Jeff Bezos ’ambitions to return the dead are Silicon Valley hurricanes at their worst

Not content with chasing the elixir of eternal youth, Silicon Valley is now trying to resurrect the dead.

This week, Amazon executive Rohit Prasad showed a demonstration of the company’s Alexa voice assistant mimicking the voice of a dead grandmother.

After a child asked his speaker, “Alexa, can Grandma finish reading me the Wizard of Oz?”, The device produced a realistic synthesis, reading the book in a quiet calm tone of old people.

Overworked parents might see the feature as a study hack genius; Amazon presented it as a way to remember the lost.

“While AI can’t eliminate the pain of loss, it can definitely make memories last,” Prasad said.

Like most inventions in the technology industry, the feature was announced with optimism. Prasad boasted that Grandma’s voice could be replicated with less than a minute of audio, a success that would have been impossible a few years ago but is now easily achieved by advanced pattern recognition software.

No wonder Jeff Bezos, who has funded a 10,000-year underground clock as a testament to long-term thinking, wanted to extend life beyond its physical limitations.

Amazon’s announcement was just a brief demonstration. The company describes it as exploratory research and it is unclear when or if the technology will reach the public. Amazon also did not say what restrictions it planned to put on the system.

Will relatives have to give their consent for their voice to be reproduced before they die, for example? Will Amazon ask for proof that someone has died, or will we be able to create imitations of our own voice, outsourcing reading before going to sleep with digital twins? Will Amazon try to impersonate personalities and just voices, leaving us to have conversations with dead relatives?

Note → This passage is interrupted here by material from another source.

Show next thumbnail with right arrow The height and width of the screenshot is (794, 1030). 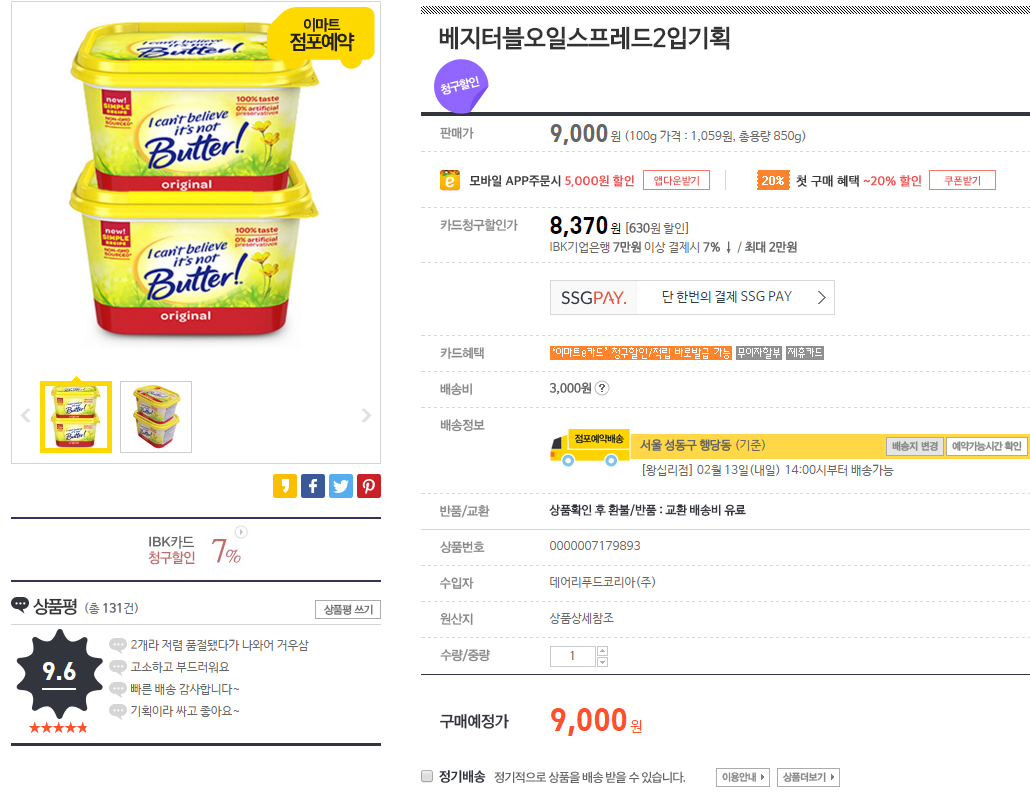click(x=366, y=416)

We could say it’s a good idea for Black Mirror, if it hadn’t already been the plot of an episode, years ago.

Whatever the answers to these questions, it is unlikely to change the overwhelming reaction to Amazon’s announcement, which was that it was downright creepy and crossed a line for which society is unprepared.

But we try to give a fair audience to the idea. We already use previous technologies (photo albums, home videos, and written letters) to remember lost loved ones that would otherwise have existed only in memories. Before they became commonplace, would we have been afraid they would be harder to move on?

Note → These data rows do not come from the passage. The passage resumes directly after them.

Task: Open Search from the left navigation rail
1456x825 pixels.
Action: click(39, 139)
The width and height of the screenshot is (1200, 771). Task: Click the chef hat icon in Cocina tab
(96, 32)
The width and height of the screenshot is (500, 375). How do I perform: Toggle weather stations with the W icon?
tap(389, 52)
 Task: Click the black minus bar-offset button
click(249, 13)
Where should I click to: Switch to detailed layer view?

Previous moral concerns about technologies that mimic humans have outweighed their real impact. In 2018, Google introduced an update to its AI assistant that could make phone calls on behalf of people to book appointments at restaurants and hairdressers. The predictions of a two-tier society in which wealthy consumers outsourced their awkward interactions with the machine proletariat soon arose. Such a thing has not happened.

“Deepfakes” (videos generated by artificial intelligence) were expected to show public figures saying and doing things they have never done, which will wreak havoc on society and threaten democracy, as they blur the lines of what is real. . At least for now, the panic seems very exaggerated.

Amazon could also reasonably argue that the genius is out of the bottle. There is no shortage of synthetic voice tools available online and it won’t be long before they can do what Alexa researchers are now capable of.

Those who have lost loved ones have already used widely available software to create digital impersonations of the deceased, which can be talked to via chatbots. The reception is mixed: some have found the therapeutic experience, a way to deal with the grief created by an often unexpected death. Others fear that communicating with a deceased soul may be addictive and lead someone to break away from real life.

The science about this is best left to psychiatrists. But it is reasonable to ask if we want Amazon, a company whose main goal is to sell us more toilet paper and phone chargers, to be at the forefront of the development of this technology.

Do we want necromancy to be an advantage that is only available to Prime members?

Amazon’s trajectory in ethics when it comes to Alexa is questionable; too often, rapid advances have overtaken reflective progress. In 2019, it emerged that armies of human workers were listening to conversations with the smart assistant, forcing the company to make a number of privacy changes. The wizard has given offensive or dangerous advice to people by erroneously extracting unverified snippets of information from the web in an attempt to improve their knowledge base (in one case corrected since then, he told a 10-year-old girl that touch a live plug with a penny).

Invoking the dead seems like a similar case to see if anything can be done before asking.

At the very least, Amazon could have promised to address some of the inevitable concerns about resurrecting Grandma before any public release. As things stand, it just looks like another case of Silicon Valley hurricanes.